Israel admits torture

22nd February 2000
actor An actor demonstrates a technique called the banana


An official Israeli report has acknowledged for the first time that the Israeli security service tortured detainees during the Palestinian uprising, the Intifada, between 1988 and 1992.

The report, written five years ago but kept secret until now, said the leadership of the security service Shin Bet knew about the torture but did nothing to stop it.

The report did not detail the torture methods used, but human rights organisations say some detainees died or were left paralysed.



Most of the violations were not caused by lack of knowledge of the line between what was permitted and what was forbidden, but were committed knowingly
Israeli torture report

Security agents were also accused of lying to the courts about their actions.

The release of the report in Israel was authorised by a parliamentary committee after the Supreme Court recommended it no longer be kept secret.

The Israeli Government has, in the past, denied that it used any interrogation methods that amounted to torture.

Israel 'broke own rules'

But the report says the Shin Bet routinely went beyond the "moderate physical pressure" authorised by a 1987 commission headed by then-Supreme Court Justice Moshe Landau.

Human rights groups in Israel maintain that the practices authorised by the Landau commission - keeping prisoners in excruciatingly uncomfortable postures, covering their heads with filthy and malodorous sacks and depriving them of sleep - amount to torture.
hood Human rights groups say many authorised techniques amount to torture
The report, however, written by former State Comptroller Miriam Ben-Porat, says the agents systematically overstepped even these limits, especially at the interrogation facility in the Gaza Strip.

"Most of the violations were not caused by lack of knowledge of the line between what was permitted and what was forbidden, but were committed knowingly," the report said.

"At the Gaza facility, veteran and even senior investigators committed very grave and systematic violations."

The report accuses the entire leadership of the Shin Bet of knowing what was going on but doing nothing to stop it.
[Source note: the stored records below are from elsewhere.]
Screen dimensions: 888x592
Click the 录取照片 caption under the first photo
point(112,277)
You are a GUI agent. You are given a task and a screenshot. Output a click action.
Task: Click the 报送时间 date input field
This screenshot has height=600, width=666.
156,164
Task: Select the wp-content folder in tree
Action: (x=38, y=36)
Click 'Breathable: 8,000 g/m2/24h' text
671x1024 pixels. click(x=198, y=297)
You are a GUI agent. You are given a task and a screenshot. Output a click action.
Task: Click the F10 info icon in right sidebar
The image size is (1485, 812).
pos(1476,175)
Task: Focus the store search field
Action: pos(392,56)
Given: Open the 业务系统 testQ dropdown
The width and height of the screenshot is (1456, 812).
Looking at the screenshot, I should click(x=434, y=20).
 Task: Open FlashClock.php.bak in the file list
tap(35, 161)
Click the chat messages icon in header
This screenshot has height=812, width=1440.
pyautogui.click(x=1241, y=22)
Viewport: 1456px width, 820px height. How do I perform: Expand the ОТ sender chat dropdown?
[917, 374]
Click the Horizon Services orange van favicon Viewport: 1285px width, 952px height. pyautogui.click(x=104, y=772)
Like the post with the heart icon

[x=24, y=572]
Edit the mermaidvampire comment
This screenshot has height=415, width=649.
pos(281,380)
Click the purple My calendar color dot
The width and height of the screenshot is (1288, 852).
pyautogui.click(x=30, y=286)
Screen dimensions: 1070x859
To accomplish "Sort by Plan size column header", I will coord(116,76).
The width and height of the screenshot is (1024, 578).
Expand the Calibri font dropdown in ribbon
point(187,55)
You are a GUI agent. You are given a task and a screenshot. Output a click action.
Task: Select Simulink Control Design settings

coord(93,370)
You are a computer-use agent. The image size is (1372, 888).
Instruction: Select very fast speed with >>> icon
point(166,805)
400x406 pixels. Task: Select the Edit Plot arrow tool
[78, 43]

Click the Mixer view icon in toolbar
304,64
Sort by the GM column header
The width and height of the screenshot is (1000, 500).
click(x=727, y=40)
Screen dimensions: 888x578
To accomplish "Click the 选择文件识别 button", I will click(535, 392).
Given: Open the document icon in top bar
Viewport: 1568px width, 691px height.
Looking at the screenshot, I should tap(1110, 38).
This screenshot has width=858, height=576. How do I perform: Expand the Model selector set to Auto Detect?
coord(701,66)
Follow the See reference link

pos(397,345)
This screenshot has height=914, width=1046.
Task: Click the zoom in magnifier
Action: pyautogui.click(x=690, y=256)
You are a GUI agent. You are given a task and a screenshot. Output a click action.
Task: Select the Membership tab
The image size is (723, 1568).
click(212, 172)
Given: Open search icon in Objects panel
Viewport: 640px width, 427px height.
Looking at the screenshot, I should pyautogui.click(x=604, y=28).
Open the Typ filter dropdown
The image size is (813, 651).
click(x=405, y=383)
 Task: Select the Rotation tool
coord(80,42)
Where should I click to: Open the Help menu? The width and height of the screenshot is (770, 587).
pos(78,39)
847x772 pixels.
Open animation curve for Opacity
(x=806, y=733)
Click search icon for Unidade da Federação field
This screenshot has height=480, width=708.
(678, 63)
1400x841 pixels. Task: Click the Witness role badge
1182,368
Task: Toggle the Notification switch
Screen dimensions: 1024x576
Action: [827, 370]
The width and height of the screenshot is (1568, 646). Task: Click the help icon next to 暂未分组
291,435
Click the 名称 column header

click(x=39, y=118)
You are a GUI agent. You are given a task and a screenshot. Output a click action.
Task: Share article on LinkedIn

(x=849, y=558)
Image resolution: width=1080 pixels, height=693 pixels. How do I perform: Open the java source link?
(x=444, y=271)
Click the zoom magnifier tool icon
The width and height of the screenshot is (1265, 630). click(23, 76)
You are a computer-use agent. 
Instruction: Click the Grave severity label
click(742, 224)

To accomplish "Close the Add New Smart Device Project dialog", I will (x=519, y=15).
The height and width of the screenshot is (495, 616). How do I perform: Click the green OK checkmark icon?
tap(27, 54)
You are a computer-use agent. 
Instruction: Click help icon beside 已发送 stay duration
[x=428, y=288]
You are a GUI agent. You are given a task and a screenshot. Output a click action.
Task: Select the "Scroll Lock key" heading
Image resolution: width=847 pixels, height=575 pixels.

It says that the agents lied about their activities in court, to other investigating agencies and in their reports to superiors.

"The assurances of senior Shin Bet officials to the Landau Commission that truth-telling inside the organisation is enforced ... were found to have no basis in reality," it noted.

'Holy work'

The report acknowledged that the security issues faced by the agents at the time were unprecedented, and that they succeeded in preventing a number of guerilla attacks.

The report describes this activity as "holy work" but criticises the methods used and recommends measures to ensure that they be stopped.

Two years after the report was written, the Supreme Court banned the use of physical force in interrogations, even within the limits set by the Landau Commission.

The Ben-Porat report was submitted to an intelligence subcommittee of the Parliamentary State Audit Committee in 1997, but the subcommittee decided to keep it under wraps. It was made public on Wednesday in response to a recommendation by the Supreme Court.